Un premier cours a eu lieu le 23 avril dernier. Quel bilan en tirez-vous ?
Cette première session a fonctionné au-delà de nos espérances. Quarante personnes étaient présentes, alors que c'était notre premier événement payant avec des développeurs, des travailleurs sociaux, des e-commerçants… des profils très variés, de tous âges, de toutes origines sociales. C'est ce que nous recherchions.
Les Grenoblois sont-ils entrepreneurs ?
Il me semble. Nous sommes à une époque où le salariat en entreprise n'apporte plus la sécurité financière ou intellectuelle qu'il a pu apporter. Aujourd'hui, il y a beaucoup de plans de départs volontaires, de licenciements dans les grands groupes. On observe une crispation dans les entreprises. La marche qui était jusqu'alors élevée entre le salariat et la création de son propre emploi se réduit petit à petit. D'autant qu'il est maintenant plus simple d'entreprendre.
Il y a pourtant toujours des barrières psychologiques en France. Pour beaucoup, créer son entreprise semble insurmontable…
L'objectif de notre première session était justement de dédramatiser l'entrepreneuriat. Lancer une PME de cinquante salariés tout de suite n'est pas une obligation. On a aussi voulu relativiser la notion d'échec. Se tromper n'est pas grave, il faut juste savoir s'adapter. J'irais même plus loin : on ne crée rien de grand sans avoir commis d'erreurs !

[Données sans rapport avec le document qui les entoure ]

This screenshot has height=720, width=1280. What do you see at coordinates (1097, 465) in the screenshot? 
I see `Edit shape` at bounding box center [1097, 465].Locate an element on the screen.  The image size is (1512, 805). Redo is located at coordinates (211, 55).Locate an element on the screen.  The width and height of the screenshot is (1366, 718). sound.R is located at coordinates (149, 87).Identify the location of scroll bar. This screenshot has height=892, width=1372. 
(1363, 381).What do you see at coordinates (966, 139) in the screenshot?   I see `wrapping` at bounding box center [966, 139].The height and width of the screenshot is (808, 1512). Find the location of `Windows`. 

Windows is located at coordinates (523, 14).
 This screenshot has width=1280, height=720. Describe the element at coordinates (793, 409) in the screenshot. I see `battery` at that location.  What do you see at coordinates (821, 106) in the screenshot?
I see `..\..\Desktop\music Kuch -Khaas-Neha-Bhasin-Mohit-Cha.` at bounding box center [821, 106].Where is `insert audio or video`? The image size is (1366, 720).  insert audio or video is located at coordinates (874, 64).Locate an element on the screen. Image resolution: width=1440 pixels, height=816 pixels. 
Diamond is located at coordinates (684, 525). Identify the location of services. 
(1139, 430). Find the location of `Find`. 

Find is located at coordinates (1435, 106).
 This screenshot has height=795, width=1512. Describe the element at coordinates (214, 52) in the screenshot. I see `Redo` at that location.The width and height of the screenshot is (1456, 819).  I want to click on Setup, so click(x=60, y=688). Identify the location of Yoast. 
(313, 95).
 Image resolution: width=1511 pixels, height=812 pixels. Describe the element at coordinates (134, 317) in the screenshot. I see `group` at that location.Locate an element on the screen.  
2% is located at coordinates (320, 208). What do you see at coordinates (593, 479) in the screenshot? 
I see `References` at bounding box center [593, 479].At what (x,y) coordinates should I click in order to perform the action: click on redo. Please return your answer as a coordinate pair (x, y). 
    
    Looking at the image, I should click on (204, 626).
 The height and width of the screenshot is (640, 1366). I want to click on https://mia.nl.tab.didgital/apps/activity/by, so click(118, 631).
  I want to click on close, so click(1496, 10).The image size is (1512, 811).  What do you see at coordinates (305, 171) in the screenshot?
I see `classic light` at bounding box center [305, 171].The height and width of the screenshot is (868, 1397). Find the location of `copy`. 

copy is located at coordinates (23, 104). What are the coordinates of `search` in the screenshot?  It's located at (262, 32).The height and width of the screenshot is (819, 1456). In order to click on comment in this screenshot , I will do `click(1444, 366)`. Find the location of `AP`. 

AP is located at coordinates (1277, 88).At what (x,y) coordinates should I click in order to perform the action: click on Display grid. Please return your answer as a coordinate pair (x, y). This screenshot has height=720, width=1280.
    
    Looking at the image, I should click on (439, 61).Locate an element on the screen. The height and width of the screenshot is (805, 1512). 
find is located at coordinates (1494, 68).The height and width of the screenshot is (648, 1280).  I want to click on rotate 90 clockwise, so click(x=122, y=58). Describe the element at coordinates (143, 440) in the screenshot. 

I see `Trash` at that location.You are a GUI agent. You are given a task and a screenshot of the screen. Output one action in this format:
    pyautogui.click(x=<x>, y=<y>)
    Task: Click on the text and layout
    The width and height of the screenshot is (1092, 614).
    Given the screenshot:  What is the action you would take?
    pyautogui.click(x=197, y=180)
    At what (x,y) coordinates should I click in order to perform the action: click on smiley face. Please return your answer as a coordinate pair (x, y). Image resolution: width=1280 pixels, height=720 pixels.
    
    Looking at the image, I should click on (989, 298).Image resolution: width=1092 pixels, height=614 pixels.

Cowork In Grenoble, le Phare, une école de l'entrepreneuriat. Quels sont vos prochains défis ?
Nous nous sommes montés comme une startup. La colonne vertébrale du projet est lancée. Il faut maintenant que nous stabilisions notre business model. Nous aidons les gens à créer leur emploi, à se développer… Nous les accueillons lorsqu'ils travaillent encore seuls. En bout de chaîne, il manque un hébergement quand cela commence à fonctionner, qu'ils ont des salariés. Le coworking n'est plus forcément adapté, à ce moment-là. Nous avons donc envie de créer un hôtel de startups pour apporter toujours la même valeur à ces entreprises mais aussi leur permettre de travailler confortablement en équipe.
Texte et photos : Nils Louna
L'école de l'entrepreneuriat, comment ça marche ? Des formations sont proposées chaque mercredi soir et se déroulent en trois temps : une partie théorique, une phase de réseautage où chacun échange, puis les futurs entrepreneurs présentent par petits groupes l'avancement de leur projet et évoquent les étapes suivantes. « Nous restons ancrés dans le réel » assure Mathieu Genty. Le tarif est de 200 euros mensuels et l'entreprise peut éclore en trois mois.